Photo courtesy of UNC Media Hub.

“When I was younger I totally bought into cigarettes being disgusting cancer-causing, the education worked,” says Smith. “But starting with a few kids vaping in high school, it became easier to find nicotine, over the past couple of years the look associated with smoking has changed.”

But today, Smith and others students who spoke to UNC Media Hub agree that the look of vaping feels very “un-cool” in comparison to a pack of Marlboro Reds. To them, cigarettes have a more appealing look than any Juul or Puff Bar.

“I will hit a vape every now and then but it has always felt kind of fake,” said Smith. “I would much rather just have a real cigarette and taste tobacco over some mint-flavored plastic stick.”

Smith said she associates vapes with addiction and partying, where cigarettes instead provide a more mysterious look.

But Goldstein says this way of thinking doesn’t quite add up.

“If you ask most people when they started if they think they would be addicted, everyone would say no,” said Goldstein. “You have social smokers, and those people aren’t going to have the same level of health problems as those who are smoking heavily, but do they think that there is going to be a free ride?”

The pandemic and mental health

Whether it is months of isolation, an already existing addiction, boredom, or anxiety, the pandemic has contributed to an increase in unhealthy coping behaviors, Goldstein said.

“Certainly, the stress of the pandemic, the social isolation, the mental health challenges have contributed to an increase in substance use broadly, “he. “And it's not just nicotine, it’s also alcohol and opioids, it’s across the spectrum and so we cannot isolate tobacco specifically from that.”

Young people acknowledge that their stress surrounding the future lessens their willingness to invest in it. Smith said one of the main reasons they smoke has nothing to do with advertisements or a lack of education, but instead a lack of motivation to care about the uncertain future.

So, how does tobacco prevention go up against this fatalism? Goldstein said the current public health environment is struggling to mobilize fast enough to work against this new smoking culture.
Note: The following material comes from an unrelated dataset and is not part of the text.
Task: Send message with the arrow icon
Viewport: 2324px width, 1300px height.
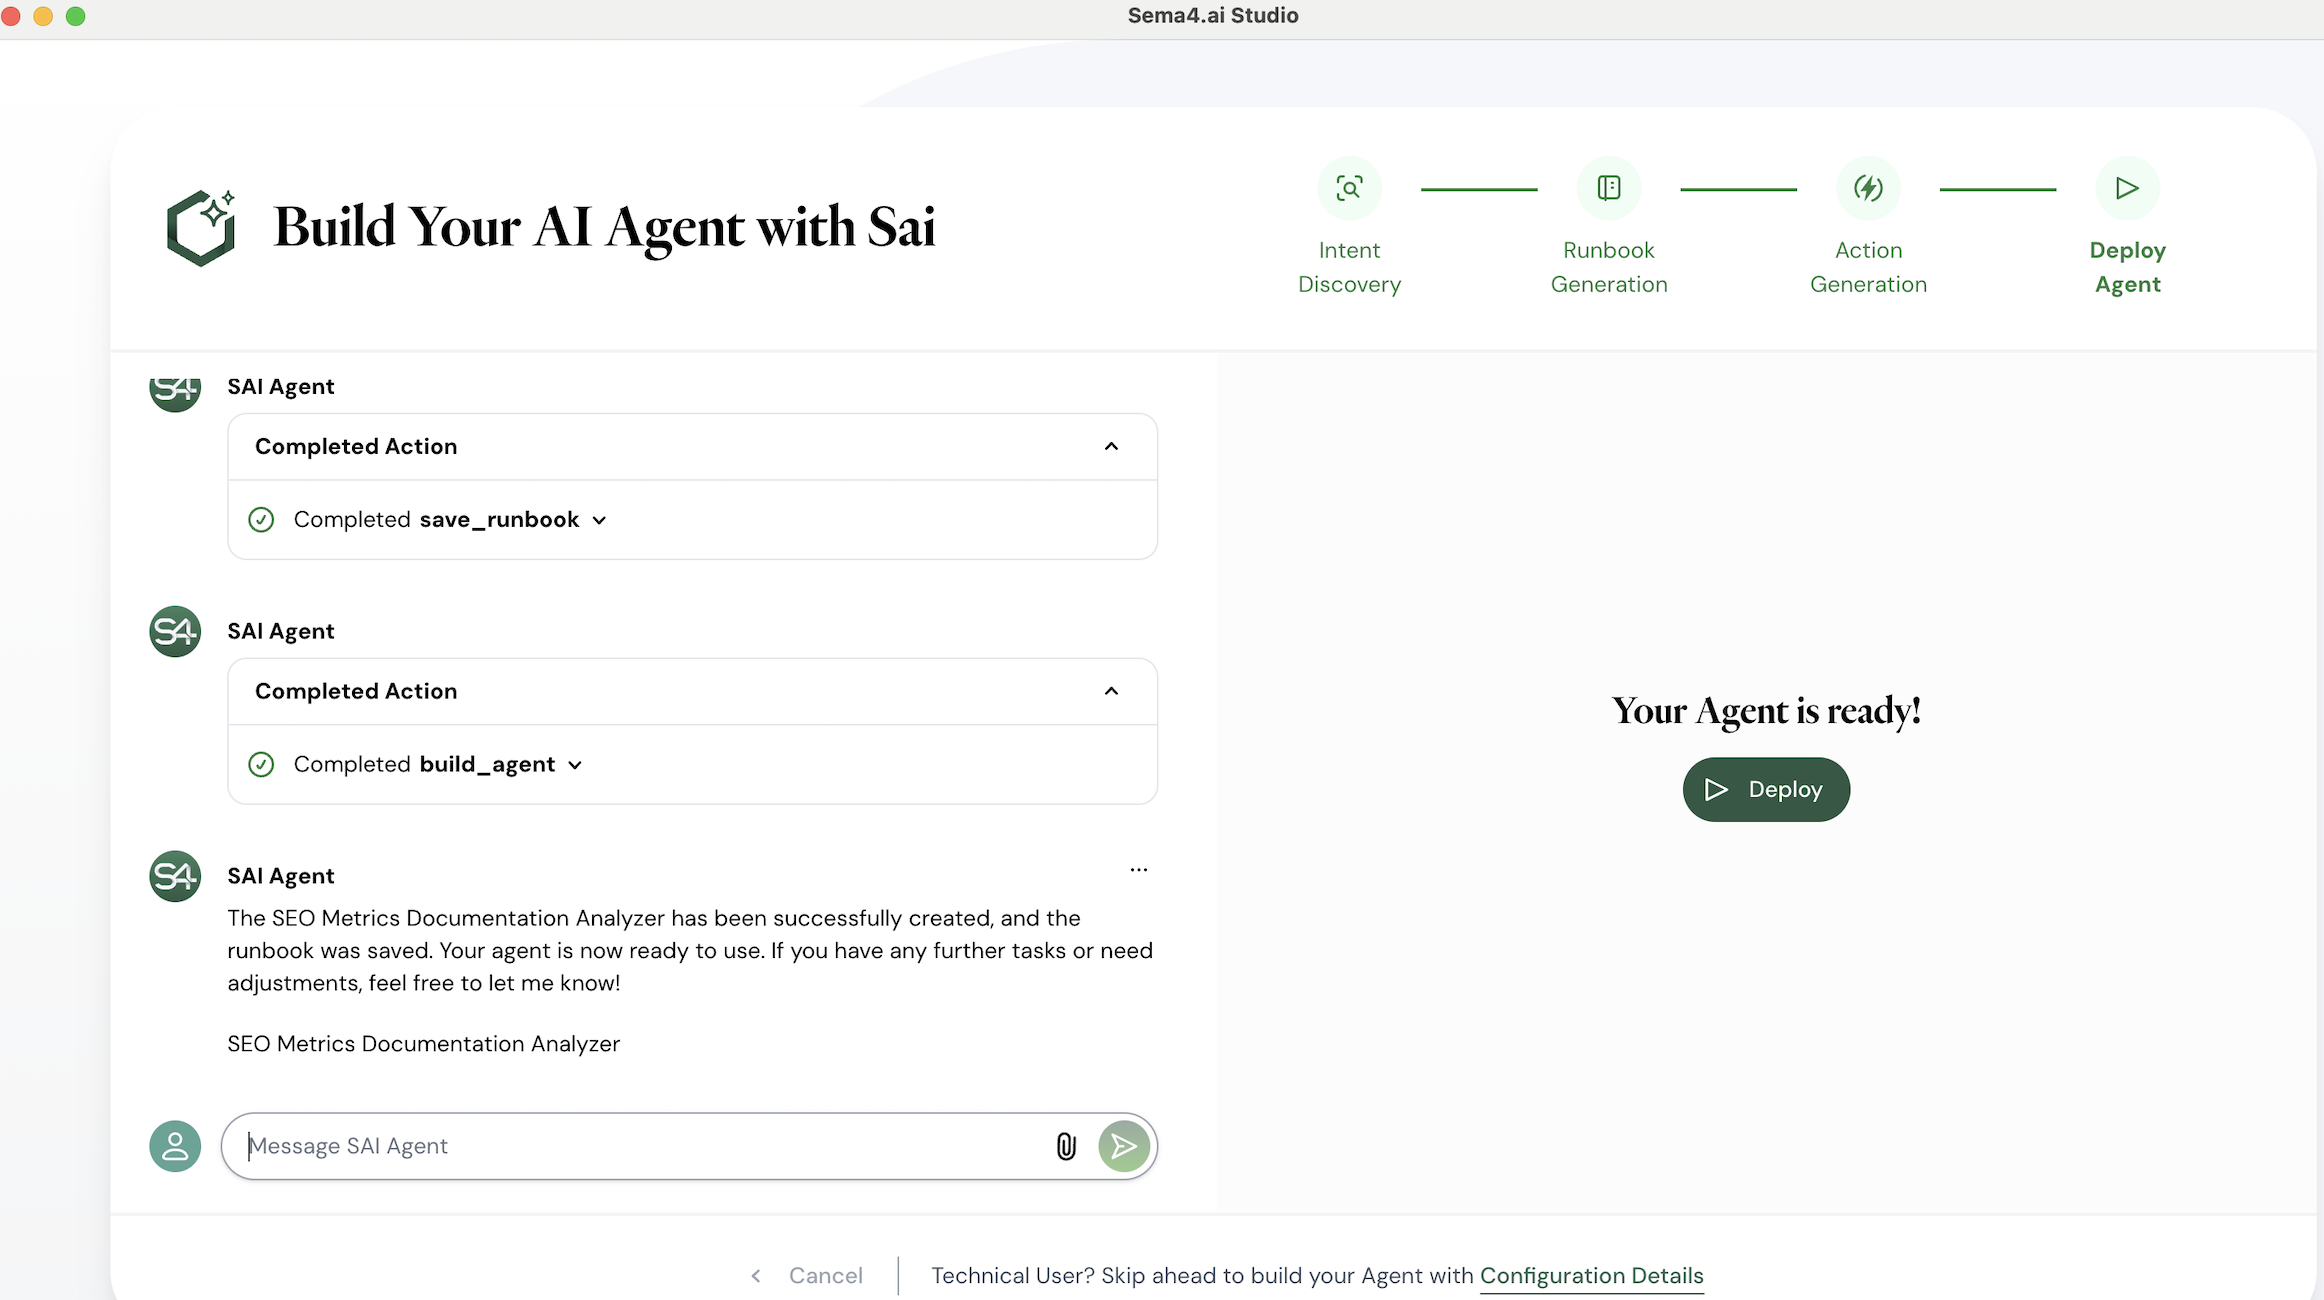Action: pyautogui.click(x=1124, y=1146)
“Part of it is these things are so new and they're happening so fast it is so difficult,” said Goldstein. “Let’s look at COVID and see how slow the public health movement moved to deal with this, so think about devising a public health campaign for tobacco prevention.”

Some of the new tactics tobacco control organizations like the Truth Initiative have tried to target young people through social media ads.

“One of the issues is the target of those ads, someone who is already using and is addicted to tobacco, those ads are not going to be really influential, because addiction is not going to respond to a message to quit easily,” said Goldstein. “We know that true stories by people from North Carolina, that just say their experience, is probably one of the most effective ways of dissuading the true consequences of this.”

Back at the bar

Photo courtesy of UNC Media Hub.

Caroline and her friends have collected on the sidewalk outside, dimly lit only by a streetlight and passing cars. They laugh together in the cold air, exchanging warmth and stories from their evening out. Smoke clouds and the passing of a single shared lighter backdrop their laughs. This smoke circle is a scene found outside bars throughout time.

But the impact of smoking is not glamorous.

When asked what would get her to stop smoking, Smith said an ad or a doctor probably wouldn’t work, but a friend might.

“I think if someone I love sat me down and told them I was hurting them by smoking, I would feel awful,” said Smith. “Because if it was my brother or my roommate, not some doctor I don’t know, I would probably care.”